-- Opening Marker --

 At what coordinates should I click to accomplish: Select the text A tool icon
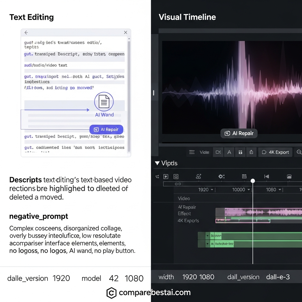point(229,152)
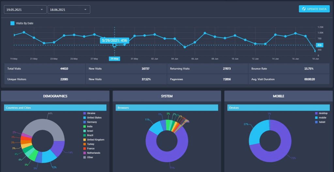Toggle Ukraine legend entry visibility

[89, 113]
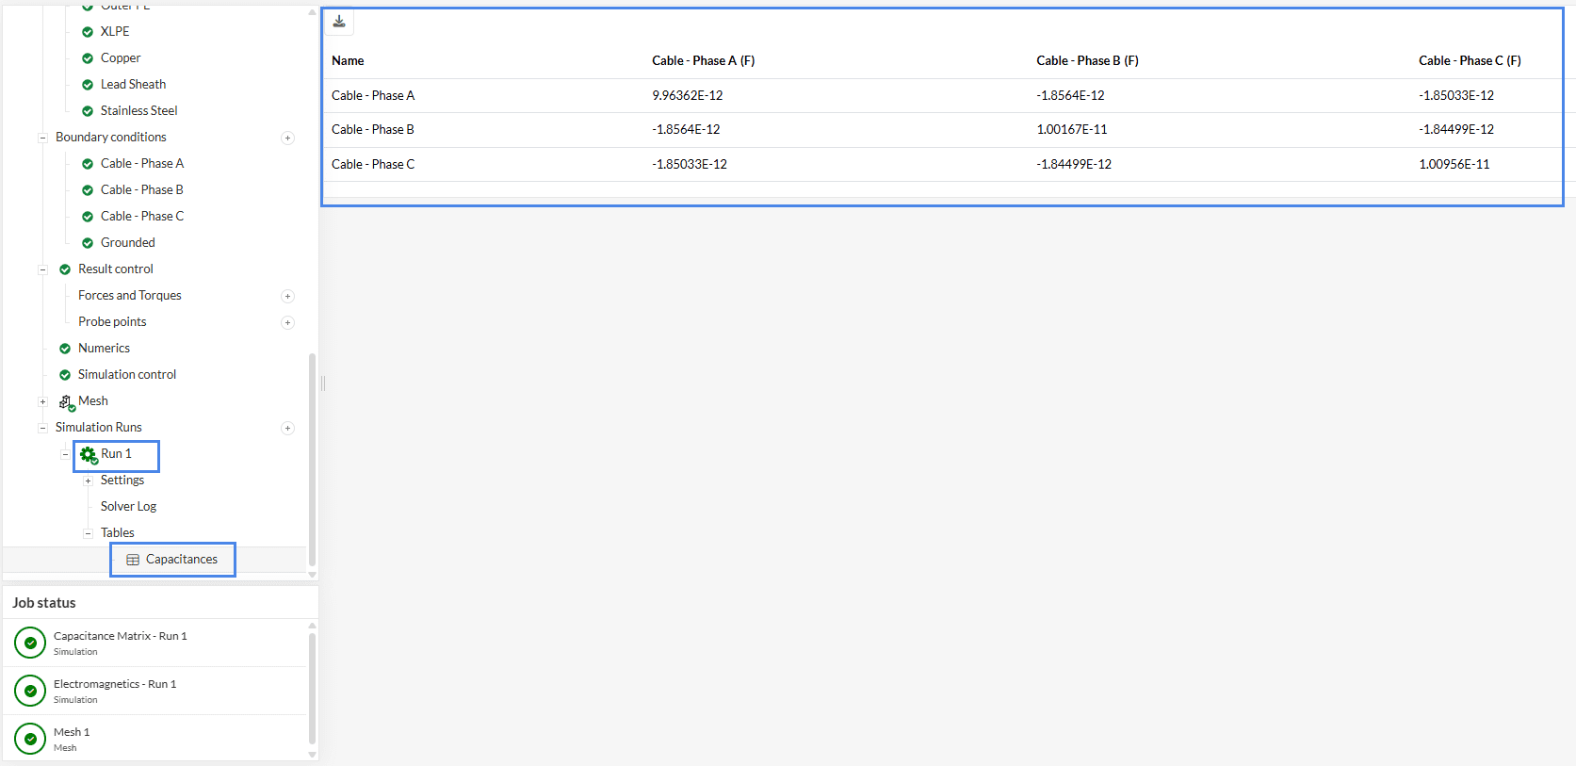
Task: Add a Forces and Torques result control
Action: click(x=287, y=297)
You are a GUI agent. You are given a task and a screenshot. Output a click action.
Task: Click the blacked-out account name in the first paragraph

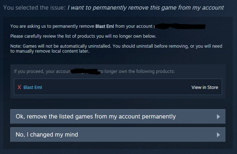pyautogui.click(x=181, y=26)
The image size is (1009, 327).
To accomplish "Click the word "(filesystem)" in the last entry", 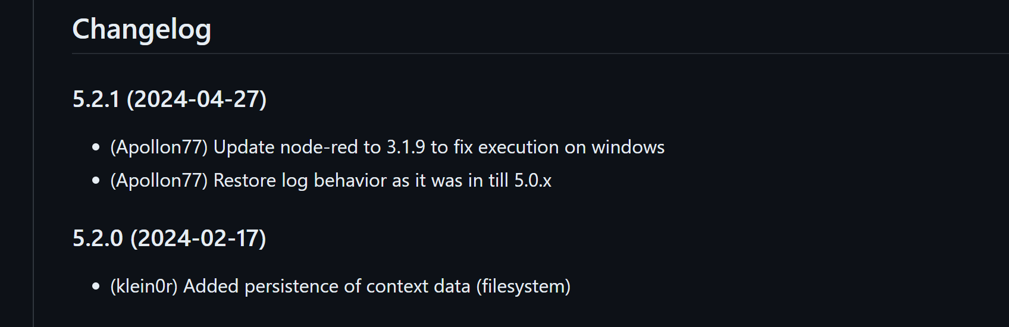I will click(523, 286).

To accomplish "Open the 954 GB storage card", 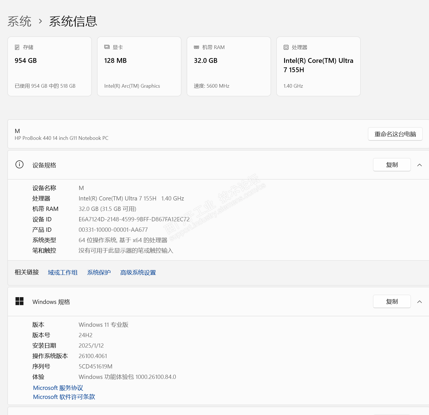I will coord(50,67).
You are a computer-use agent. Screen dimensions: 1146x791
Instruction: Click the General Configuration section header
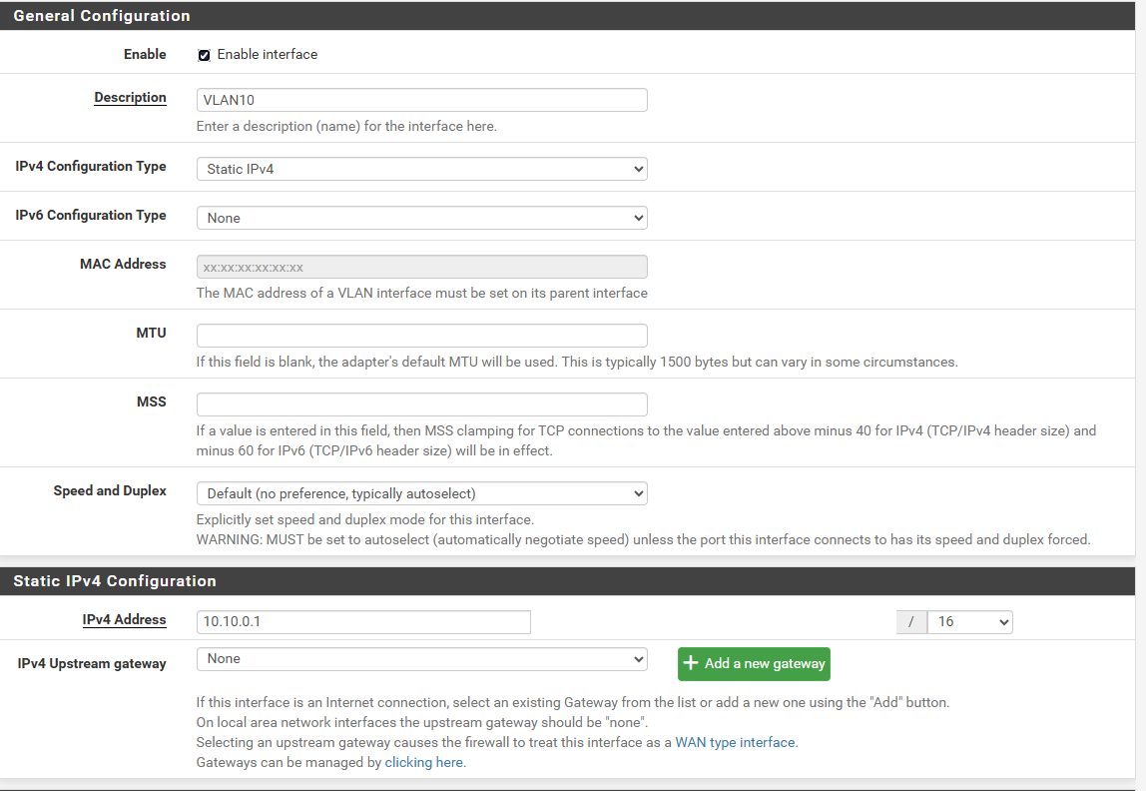(101, 15)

-- Closing Marker --

Could you transcribe exactly the lines from the start of the records through the line containing "You are a GUI", both ends included, leaving the pictures out?

Task response
 At what coordinates should I click to accomplish: Select the text A tool icon
point(229,152)
Toggle Ukraine legend entry visibility

[89, 113]
Task: Add a Forces and Torques result control
Action: click(x=287, y=297)
You are a GUI agent. You are given a task and a screenshot. Output a click action.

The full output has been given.